By: Kathryn Gombos on June 27th, 2019
How to Avoid Pay Compression Problems
Many business leaders will agree that people are your most valuable asset and while this intuitively makes a lot of sense, organizations still struggle with their human capital strategy. In today’s United States job market, with low unemployment rates, it is important for HR to be a strategic thought partner to business leaders, ensuring that your most valuable asset, your people, are aligned with business goals.
Most businesses have experienced at least one of the following scenarios:
- New hires are being paid the same as or more than current workers in the same position.
- The pay difference between the current worker’s position and a promotion into the next level is not significant enough to incentivize the increased level of responsibility.
- Minimal pay difference between a manager and their direct reports.
- Employees in lower-level jobs are paid almost as much as their colleagues in higher-level jobs.
- Non-exempt workers, who log overtime, are making more than an exempt role that is considered a peer position.
- “Hot skills” jobs in the labor market demands higher starting salaries to attract talent.
Have you? These are all examples of pay compression.
What is Pay Compression?
Pay compression is when you have small differences in compensation regardless of experience, skills, job level, or tenure. In this time of increasing connectivity and transparency, it is important to recognize that employees will become aware of inequitable pay practices.
Problems Created by Pay Compression
Salary compression has serious business implications. Pay compression can lead to problems such as:
- increased turnover
- a decrease in discretionary effort
- and even potential discrimination and pay equity claims.
Being strategic, fiscally responsible and deliberate with your compensation decisions is extremely important, especially in today’s market.
How to Address Pay Compression
So then, how do we address pay compression challenges?
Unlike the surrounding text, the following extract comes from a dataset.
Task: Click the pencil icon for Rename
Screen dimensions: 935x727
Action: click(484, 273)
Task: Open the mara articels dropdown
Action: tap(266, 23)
First, identify the cause of pay compression in your organization. Through your research and understanding of the cause, you can best determine the appropriate course of action.
- Review jobs and job descriptions to determine if the duties are an accurate representation of the work being done.
- Review the organization’s compensation philosophy.
- Review midpoint progression in your pay structure.
- Review salary survey data to determine market rates and adjustments annually.
- Review overtime eligibility and scheduling
- Review performance management and merit pay
At the same time, it is equally important to understand that compression is a symptom of poor compensation program planning. It is always a good idea to review your compensation program to ensure your pay practices are the best solution for your organization’s talent needs.